§ EXERCISE REQUIREMENTS
Report back every line from the entries below in which the word "Uncheck" occurs.

BEGIN EXERCISE DATA

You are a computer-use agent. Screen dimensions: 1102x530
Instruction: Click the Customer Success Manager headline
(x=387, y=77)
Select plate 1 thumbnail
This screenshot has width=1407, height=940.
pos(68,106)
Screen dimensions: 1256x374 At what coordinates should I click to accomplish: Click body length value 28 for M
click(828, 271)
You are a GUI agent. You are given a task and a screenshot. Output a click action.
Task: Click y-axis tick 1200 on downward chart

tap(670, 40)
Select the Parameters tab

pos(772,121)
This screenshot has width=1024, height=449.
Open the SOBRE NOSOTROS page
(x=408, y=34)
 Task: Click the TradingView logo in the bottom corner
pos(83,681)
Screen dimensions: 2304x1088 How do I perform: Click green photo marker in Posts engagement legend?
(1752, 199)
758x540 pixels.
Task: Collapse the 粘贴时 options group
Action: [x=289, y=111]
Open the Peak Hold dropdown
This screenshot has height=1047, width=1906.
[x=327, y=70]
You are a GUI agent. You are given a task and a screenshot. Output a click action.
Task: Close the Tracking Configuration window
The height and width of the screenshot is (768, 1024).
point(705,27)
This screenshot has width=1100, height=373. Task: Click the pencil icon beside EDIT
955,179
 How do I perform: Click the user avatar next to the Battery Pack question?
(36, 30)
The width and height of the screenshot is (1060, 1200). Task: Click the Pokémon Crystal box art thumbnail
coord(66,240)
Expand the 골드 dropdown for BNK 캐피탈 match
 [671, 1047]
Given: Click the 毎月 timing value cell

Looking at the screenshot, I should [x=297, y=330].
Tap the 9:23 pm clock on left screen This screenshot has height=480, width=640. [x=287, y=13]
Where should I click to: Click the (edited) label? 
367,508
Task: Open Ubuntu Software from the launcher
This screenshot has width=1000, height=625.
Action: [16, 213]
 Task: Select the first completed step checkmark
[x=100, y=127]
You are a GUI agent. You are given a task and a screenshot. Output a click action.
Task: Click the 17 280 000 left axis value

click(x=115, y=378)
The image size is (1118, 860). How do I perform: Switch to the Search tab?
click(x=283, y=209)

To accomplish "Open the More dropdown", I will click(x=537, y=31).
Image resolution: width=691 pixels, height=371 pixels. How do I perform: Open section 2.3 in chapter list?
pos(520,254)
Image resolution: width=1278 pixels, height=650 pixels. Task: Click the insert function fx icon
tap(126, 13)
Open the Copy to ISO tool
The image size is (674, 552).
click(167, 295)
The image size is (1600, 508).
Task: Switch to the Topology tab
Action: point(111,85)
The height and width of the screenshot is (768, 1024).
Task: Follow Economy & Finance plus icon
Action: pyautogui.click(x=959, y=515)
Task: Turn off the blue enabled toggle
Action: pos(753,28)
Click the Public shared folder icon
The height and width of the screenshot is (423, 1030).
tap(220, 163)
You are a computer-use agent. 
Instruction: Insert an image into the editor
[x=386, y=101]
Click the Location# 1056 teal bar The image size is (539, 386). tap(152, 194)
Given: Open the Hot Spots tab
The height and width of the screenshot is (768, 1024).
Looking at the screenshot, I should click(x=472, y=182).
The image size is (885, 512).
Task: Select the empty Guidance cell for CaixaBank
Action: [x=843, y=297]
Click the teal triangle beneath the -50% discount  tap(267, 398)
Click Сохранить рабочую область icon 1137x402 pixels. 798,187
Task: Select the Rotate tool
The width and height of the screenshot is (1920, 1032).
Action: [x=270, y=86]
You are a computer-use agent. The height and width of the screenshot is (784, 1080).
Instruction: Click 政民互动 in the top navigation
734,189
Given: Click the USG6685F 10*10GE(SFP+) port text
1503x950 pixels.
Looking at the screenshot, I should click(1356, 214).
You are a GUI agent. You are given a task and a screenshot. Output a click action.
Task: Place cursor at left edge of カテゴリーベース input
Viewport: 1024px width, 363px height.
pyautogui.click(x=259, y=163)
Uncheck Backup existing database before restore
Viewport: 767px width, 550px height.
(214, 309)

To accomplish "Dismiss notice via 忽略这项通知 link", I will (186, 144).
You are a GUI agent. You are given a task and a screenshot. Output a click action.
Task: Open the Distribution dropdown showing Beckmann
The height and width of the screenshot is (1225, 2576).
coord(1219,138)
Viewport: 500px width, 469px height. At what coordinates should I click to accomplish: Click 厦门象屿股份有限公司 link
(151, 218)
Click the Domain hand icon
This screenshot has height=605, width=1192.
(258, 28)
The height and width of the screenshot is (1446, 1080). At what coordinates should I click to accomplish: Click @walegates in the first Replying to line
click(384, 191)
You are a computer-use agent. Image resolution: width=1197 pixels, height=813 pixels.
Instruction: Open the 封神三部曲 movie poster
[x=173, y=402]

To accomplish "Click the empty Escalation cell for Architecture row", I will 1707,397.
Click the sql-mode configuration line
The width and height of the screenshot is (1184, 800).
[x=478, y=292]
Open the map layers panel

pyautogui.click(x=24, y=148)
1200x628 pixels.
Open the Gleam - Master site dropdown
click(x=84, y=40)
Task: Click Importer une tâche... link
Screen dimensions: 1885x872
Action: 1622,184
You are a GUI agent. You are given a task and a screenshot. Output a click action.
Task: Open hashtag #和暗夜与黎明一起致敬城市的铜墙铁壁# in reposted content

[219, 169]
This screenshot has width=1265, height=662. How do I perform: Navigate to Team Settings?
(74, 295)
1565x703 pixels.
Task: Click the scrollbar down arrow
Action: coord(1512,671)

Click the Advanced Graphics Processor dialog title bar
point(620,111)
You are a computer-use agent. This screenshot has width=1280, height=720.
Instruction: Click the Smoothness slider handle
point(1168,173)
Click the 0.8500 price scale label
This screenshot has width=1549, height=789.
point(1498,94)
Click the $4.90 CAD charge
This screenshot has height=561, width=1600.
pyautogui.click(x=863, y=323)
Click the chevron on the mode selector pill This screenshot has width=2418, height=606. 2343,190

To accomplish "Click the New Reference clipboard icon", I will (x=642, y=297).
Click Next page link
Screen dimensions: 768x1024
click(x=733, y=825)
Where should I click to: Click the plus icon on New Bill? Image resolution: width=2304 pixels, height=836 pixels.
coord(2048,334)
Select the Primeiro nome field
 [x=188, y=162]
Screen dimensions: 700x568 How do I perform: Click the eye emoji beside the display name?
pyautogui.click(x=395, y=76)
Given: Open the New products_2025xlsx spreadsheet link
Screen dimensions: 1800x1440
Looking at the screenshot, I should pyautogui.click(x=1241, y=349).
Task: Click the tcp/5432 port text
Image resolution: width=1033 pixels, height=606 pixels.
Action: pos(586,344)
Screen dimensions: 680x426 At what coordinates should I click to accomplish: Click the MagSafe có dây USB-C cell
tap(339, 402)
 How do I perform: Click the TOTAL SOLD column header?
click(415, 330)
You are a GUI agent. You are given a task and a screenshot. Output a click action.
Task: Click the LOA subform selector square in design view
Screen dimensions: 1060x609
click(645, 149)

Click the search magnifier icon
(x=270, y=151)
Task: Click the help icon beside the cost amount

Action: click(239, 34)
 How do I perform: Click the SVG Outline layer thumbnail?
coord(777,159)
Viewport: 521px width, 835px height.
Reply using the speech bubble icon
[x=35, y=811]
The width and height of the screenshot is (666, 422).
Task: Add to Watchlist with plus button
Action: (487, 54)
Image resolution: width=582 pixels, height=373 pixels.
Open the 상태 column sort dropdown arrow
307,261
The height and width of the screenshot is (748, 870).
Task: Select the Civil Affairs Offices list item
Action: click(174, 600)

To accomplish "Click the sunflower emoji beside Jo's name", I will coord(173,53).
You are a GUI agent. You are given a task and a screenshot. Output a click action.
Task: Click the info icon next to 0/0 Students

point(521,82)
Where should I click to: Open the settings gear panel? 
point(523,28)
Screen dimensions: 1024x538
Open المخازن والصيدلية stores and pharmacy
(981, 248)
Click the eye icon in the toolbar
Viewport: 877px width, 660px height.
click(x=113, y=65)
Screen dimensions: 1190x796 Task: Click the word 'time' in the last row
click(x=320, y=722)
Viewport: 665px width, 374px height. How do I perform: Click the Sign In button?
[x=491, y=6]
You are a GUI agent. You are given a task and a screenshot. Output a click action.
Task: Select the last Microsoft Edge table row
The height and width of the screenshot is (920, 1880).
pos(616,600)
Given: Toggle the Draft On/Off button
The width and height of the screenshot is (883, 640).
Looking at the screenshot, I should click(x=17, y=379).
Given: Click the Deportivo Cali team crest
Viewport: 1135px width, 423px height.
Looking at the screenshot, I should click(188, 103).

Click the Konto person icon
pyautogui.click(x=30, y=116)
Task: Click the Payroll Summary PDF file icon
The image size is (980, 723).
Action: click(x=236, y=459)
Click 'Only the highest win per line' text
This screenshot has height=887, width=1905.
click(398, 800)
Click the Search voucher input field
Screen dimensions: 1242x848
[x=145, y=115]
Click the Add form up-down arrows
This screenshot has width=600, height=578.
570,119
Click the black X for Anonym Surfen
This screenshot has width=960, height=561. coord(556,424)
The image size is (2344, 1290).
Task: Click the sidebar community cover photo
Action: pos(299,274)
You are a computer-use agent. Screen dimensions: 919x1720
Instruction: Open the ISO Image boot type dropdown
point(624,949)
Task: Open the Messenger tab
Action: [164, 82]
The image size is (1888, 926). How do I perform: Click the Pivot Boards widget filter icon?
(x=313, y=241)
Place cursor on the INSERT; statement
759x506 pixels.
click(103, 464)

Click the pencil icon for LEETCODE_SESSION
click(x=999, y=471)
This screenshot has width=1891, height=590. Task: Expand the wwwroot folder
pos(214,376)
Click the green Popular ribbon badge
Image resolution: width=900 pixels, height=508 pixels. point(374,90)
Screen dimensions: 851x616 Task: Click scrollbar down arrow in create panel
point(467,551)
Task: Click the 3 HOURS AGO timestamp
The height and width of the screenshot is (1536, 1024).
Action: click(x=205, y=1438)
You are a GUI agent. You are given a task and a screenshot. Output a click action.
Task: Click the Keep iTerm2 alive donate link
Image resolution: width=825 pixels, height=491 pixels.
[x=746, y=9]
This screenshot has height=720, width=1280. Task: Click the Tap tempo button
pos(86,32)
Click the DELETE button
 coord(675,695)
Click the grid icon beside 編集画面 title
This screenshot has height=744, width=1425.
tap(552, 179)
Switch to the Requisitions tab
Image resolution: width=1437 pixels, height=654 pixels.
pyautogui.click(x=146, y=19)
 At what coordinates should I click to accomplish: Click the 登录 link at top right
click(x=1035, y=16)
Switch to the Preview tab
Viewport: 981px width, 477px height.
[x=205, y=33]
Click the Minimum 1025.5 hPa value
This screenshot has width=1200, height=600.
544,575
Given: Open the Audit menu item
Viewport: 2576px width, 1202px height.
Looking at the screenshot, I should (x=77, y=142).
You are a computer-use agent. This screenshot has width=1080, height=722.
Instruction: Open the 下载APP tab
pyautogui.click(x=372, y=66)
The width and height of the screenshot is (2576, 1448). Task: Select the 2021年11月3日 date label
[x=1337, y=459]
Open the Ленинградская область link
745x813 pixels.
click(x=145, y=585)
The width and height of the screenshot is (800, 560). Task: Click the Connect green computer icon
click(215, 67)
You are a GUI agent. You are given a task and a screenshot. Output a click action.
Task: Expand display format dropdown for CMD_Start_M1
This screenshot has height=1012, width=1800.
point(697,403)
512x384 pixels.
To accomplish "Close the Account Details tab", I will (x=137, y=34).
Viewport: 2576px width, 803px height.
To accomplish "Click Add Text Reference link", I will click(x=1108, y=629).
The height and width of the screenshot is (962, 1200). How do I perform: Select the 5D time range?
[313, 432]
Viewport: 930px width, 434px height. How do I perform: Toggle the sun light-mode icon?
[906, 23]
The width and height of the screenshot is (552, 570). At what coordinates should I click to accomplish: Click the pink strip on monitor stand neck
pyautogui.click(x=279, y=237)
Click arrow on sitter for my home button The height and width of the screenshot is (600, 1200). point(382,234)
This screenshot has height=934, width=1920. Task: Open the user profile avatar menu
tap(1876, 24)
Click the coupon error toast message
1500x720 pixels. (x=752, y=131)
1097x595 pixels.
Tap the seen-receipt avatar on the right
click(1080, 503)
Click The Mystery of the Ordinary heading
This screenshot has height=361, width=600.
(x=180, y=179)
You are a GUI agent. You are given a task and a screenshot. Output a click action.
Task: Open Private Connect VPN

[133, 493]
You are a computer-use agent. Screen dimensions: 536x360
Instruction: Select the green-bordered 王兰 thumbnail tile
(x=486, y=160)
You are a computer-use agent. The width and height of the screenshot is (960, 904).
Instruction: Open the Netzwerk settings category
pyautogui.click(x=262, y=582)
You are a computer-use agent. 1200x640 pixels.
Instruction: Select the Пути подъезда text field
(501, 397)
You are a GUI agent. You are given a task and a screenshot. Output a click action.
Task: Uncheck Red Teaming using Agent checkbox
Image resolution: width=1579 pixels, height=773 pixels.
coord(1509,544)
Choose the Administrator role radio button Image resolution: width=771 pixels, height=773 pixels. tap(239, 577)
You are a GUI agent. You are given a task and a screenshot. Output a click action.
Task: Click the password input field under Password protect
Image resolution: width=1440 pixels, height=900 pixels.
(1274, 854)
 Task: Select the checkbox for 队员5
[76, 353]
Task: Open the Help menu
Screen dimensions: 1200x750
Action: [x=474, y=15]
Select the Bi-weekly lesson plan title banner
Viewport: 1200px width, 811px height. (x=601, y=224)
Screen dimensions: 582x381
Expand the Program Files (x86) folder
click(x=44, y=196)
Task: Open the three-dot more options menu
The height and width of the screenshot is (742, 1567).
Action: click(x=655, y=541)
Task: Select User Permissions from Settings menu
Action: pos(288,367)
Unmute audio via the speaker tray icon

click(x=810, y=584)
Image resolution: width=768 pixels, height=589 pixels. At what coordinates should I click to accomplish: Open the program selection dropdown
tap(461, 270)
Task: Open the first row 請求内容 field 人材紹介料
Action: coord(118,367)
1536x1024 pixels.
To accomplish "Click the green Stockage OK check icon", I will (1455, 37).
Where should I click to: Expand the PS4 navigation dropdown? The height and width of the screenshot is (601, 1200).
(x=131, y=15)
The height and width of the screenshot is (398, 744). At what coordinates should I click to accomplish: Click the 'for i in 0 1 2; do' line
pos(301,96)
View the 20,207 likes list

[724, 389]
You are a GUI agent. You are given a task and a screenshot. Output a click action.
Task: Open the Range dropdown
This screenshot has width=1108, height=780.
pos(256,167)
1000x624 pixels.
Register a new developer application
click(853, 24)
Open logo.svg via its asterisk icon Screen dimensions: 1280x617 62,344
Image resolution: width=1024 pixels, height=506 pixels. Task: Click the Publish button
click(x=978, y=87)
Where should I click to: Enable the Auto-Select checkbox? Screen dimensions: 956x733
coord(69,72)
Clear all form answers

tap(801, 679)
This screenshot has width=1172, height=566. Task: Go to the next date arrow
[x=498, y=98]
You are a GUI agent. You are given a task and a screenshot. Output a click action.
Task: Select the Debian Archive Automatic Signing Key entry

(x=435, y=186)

END EXERCISE DATA

§ YOUR SOLUTION
Uncheck Backup existing database before restore
Task: Uncheck Red Teaming using Agent checkbox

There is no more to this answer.